## Page text
Monday, August 14, 2006

On Friday, I lobbed out the challenge for someone to name the one college football program to produce potentially three starting quarterbacks in the NFL this year. I was shocked that no one who emailed me did so with the correct answer.

The correct answer? The Fresno State Bulldogs (David Carr -- Houston Texans; Billy Volek -- Tennessee Titans; Trent Dilfer -- San Francisco 49'ers). Granted, including Dilfer is probably a stretch, but still, I find it amazing that a non-BCS school has produced so many top-flight quarterbacks worthy of starting in the NFL.


Following the after-evening-worship fellowship at Taco Bell last night and the addition of the Woodward Park members I had not thus far eaten with, I have now shared a table with 160 different people. The blessing of meeting, eating and sharing with so many different people in such a short time-span (11 days) has been a true blessing in my life.


Last night during his sermon, Paul Partlow raised an interesting question in relation to the ministry of Jesus. While talking about Jesus's interaction with a leprous man in Matthew 8, Paul asked, "Would Jesus avoid his kind or advance His kingdom?"

That is a powerfully convicting question and one that should give us pause today as we embark on living as Jesus in the world.

In each of our lives, we are periodically, if not daily, encountered by people who have been marginalized by society. People who, because of disease, poverty, dysfunction, etc. have been mistreated or worse yet, ignored.

Will we engage them or shun them?

## Data extracts
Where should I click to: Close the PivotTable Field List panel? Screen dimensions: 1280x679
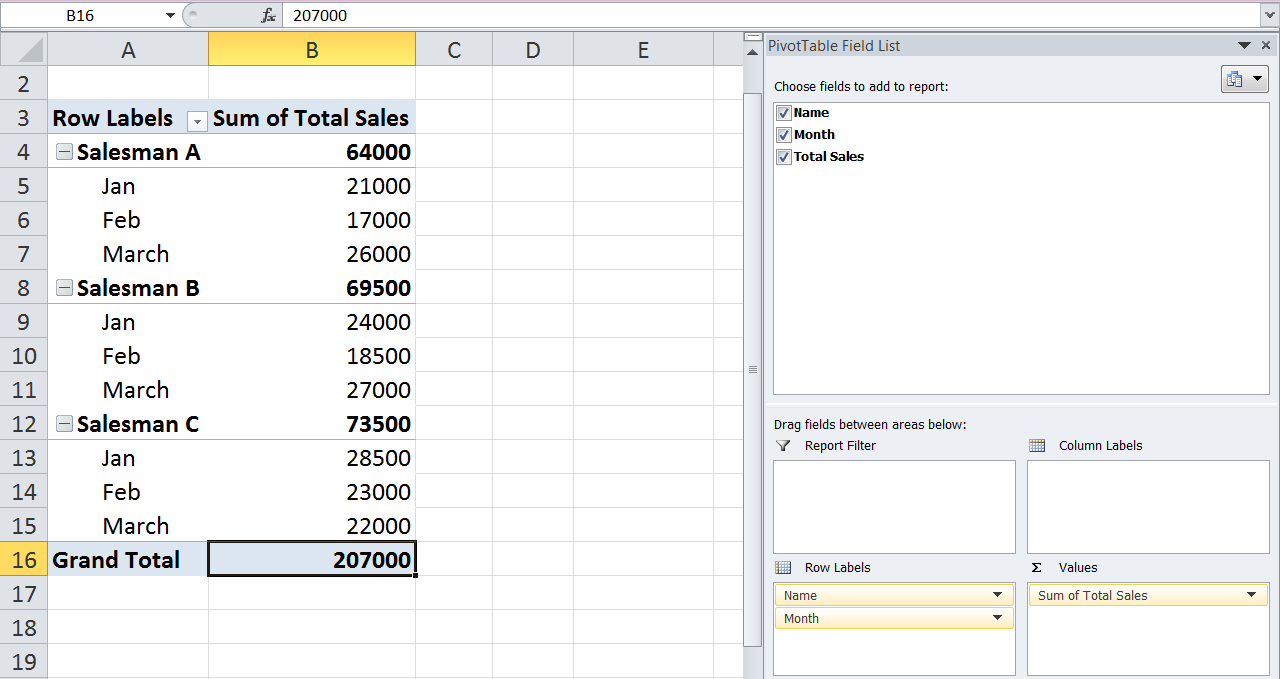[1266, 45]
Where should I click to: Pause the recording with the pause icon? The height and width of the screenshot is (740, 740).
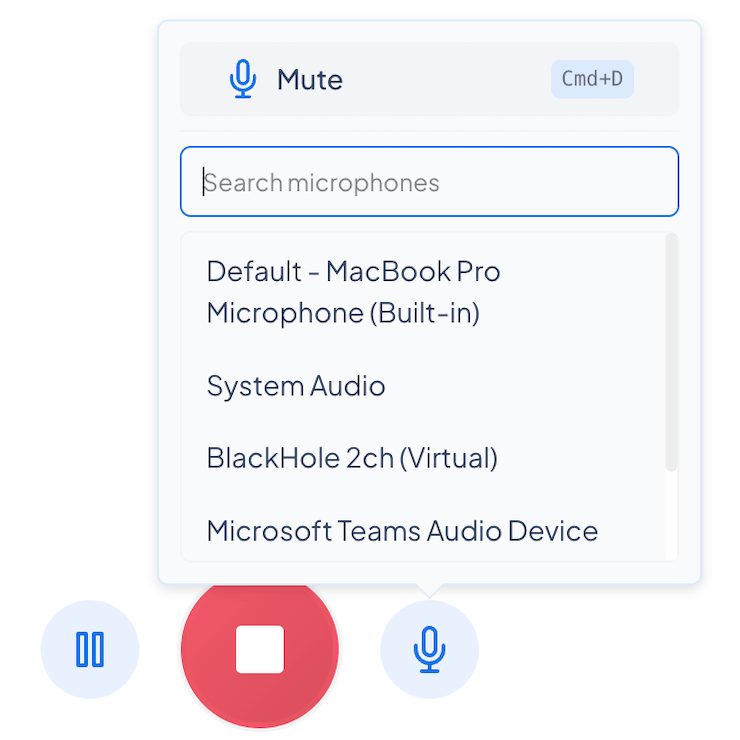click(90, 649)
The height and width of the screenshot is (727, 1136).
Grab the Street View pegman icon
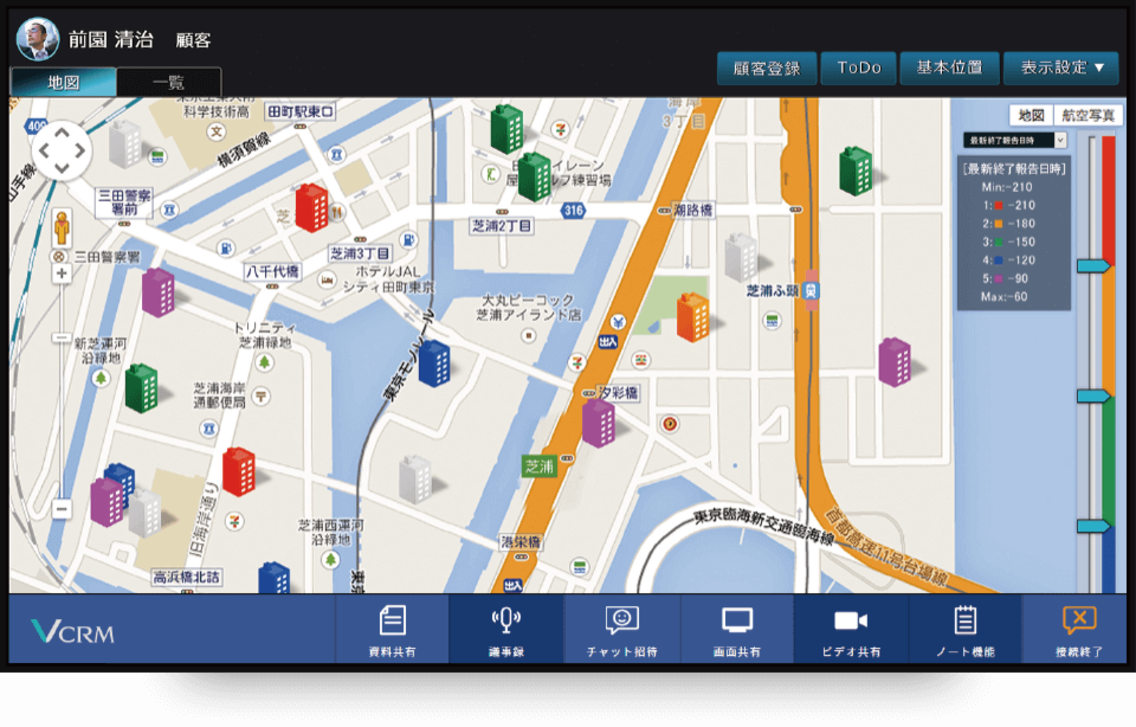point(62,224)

## Work item
Continue the August 14, 2006 blog post from its last sentence, "Will we engage them or shun them?"

## Exercise response
In Luke 10.25-37, Jesus tells the famously powerful story of the Good Samaritan. But before the Good Samaritan is held out as the hero for advacing the reign of God through mercy and compassion, a priest and Levite are held out as examples to avoid. The priest and Levite pass by the man who'd been beaten and left in a ditch to die. For reasons Scripture doesn't record, they elect to avoid the man, leaving him to wallow in his misery.

When faced with the choice of advancing the kingdom or avoiding his kind, they chose avoidance.

What choice will I make today? What choice will you make?

In Jesus, we see an example of One who never took the path of least resistance but One who, even in the face of societal pressure, intentionally chose the path that would advance His kingdom, even if the person whom Jesus engaged was a person who'd been marginalized by all others.

Today, should you meet a "leper," I encourage you to follow the Way of Jesus: the Way of seeking first the kingdom by engaging people so as to advance the kingdom of God in this world.